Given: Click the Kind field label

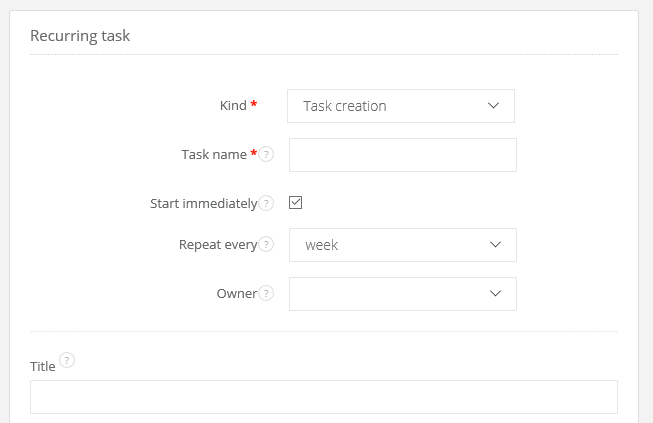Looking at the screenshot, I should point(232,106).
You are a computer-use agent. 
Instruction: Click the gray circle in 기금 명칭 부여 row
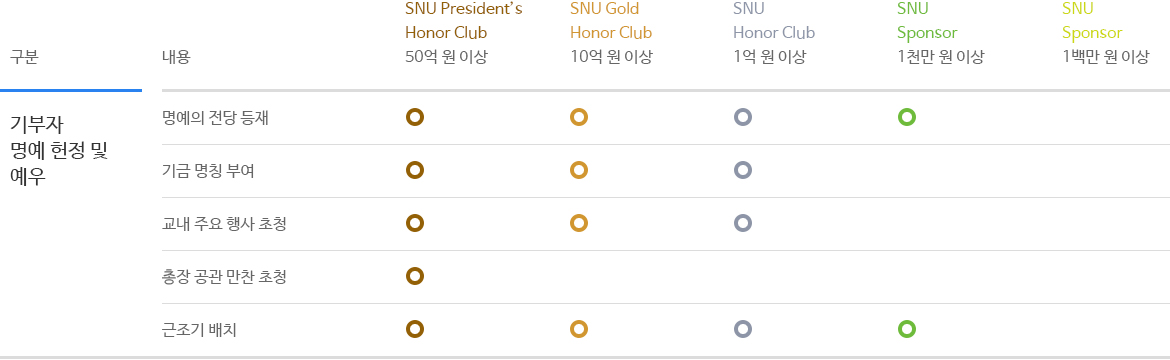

·····

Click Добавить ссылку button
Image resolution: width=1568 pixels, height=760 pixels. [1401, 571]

·····

• [Problem statement]
Could you recast the material between the lines holding "Given: Click the Kind field label" and "Instruction: Click the", inclusive, as a Markdown table with the columns Row and Line? Skip blank lines and leave the pictures out.

• [Expected answer]
| Row | Line |
|---|---|
| 1 | Given: Click the Kind field label |
| 2 | Looking at the screenshot, I should point(232,106). |
| 3 | You are a computer-use agent.  |
| 4 | Instruction: Click the gray circle in 기금 명칭 부여 row |